Silver Chips Online

NewsChips: John Kerry believes Americans "have the right to be stupid"

By Temi Ibirogba, Online Managing Editor
February 28, 2013
NewsChips is a weekly blog focusing local and national news and thinking critically about its impact on society. Come back next Thursday for the next edition of NewsChips.

While speaking to German students in Berlin on Tuesday, the new Secretary of State, John Kerry voiced his belief during the speech that "In America you have the right to be stupid, if you want to be."

Secretary of State John Kerry made controversial remarks this past week. Courtesy of Sean Gallup/Getty Images
Secretary of State John Kerry made controversial remarks this past week.
This bold statement was interwoven into his speech which boasted about the civil liberties that the Constitution gives Americans. "As a country, as a society, we live and breathe the idea of religious freedom and religious tolerance, whatever the religion, and political freedom and political tolerance, whatever the point of view" Kerry said.

While many Americans are insulted by Kerry's comment and view it as embarrassing, others embrace and strongly agree with what he said.

His comment although somewhat valid brings forth confusion on what politicians are allowed to say especially when discussing a touchy issue like intelligence in a time where American schools are deteriorating at such a fast rate. While Finland and South Korea's educational systems stay ahead of the game, America remains in 17th place. This is a problem that that programs such as No Child Left Behind and STEM are fighting to fix in schools.

Kerry said, with good intentions, something that could be so easily taken out of context and misinterpreted. Americans are sensitive to the fact that our educational system is lacking so greatly despite being in one of the greatest nations in the world.

Kerry obviously didn't have the intention of shining the United States in a negative light and if anything, meant to showcase the freedoms that our country offers. But in his attempt to do so, he managed to shoot himself in the foot.
■ ■ ■ ■ ■ ■ ■
# [WHAT THE TASK REQUIRES]
Render this sentence from the Kerry column into Spanish: "While many Americans are insulted by Kerry's comment and view it as embarrassing, others embrace and strongly agree with what he said." None of the items that follow has any bearing on the Kerry column.

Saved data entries
■ ■ ■ ■ ■ ■ ■
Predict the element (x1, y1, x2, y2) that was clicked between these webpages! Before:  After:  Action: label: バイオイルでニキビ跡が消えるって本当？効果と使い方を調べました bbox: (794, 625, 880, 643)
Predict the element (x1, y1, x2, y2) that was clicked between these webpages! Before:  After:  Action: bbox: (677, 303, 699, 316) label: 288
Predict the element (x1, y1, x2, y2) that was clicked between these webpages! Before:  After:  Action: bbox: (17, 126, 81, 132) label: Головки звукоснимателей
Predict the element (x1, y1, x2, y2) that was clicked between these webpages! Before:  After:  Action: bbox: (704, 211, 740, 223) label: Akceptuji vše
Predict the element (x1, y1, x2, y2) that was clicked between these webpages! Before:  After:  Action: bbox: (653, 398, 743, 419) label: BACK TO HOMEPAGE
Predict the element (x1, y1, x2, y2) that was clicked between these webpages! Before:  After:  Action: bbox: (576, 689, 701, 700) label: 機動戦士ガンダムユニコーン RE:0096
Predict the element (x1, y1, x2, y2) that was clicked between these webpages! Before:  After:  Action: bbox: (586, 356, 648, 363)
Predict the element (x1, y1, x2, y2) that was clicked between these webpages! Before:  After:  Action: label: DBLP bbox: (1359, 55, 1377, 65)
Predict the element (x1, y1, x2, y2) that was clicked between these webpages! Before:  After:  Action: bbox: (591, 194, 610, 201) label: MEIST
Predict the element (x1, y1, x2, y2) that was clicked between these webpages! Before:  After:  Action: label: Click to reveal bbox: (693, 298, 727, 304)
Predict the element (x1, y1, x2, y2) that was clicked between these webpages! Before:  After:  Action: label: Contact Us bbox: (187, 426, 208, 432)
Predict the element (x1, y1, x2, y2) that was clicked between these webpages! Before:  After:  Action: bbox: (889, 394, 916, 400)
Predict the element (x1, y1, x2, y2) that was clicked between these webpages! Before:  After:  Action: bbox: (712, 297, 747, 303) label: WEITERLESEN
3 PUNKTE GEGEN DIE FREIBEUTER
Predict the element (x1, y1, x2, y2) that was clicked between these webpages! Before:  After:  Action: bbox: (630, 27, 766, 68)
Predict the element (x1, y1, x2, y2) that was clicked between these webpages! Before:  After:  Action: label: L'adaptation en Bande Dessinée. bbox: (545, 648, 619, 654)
■ ■ ■ ■ ■ ■ ■
# [WRITTEN RESPONSE]
Mientras que muchos estadounidenses se sienten insultados por el comentario de Kerry y lo consideran vergonzoso, otros lo acogen y están firmemente de acuerdo con lo que dijo.